• [DO THIS]: Copy out every line below that contains the string "width". Case counts, so a line matches only if its capitalization is identical.

• [DATA FOR THE TASK]:
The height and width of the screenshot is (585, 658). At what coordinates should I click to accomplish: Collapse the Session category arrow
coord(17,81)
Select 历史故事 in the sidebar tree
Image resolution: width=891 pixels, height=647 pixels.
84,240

• [RESULT FOR THIS EXERCISE]:
The height and width of the screenshot is (585, 658). At what coordinates should I click to accomplish: Collapse the Session category arrow
Image resolution: width=891 pixels, height=647 pixels.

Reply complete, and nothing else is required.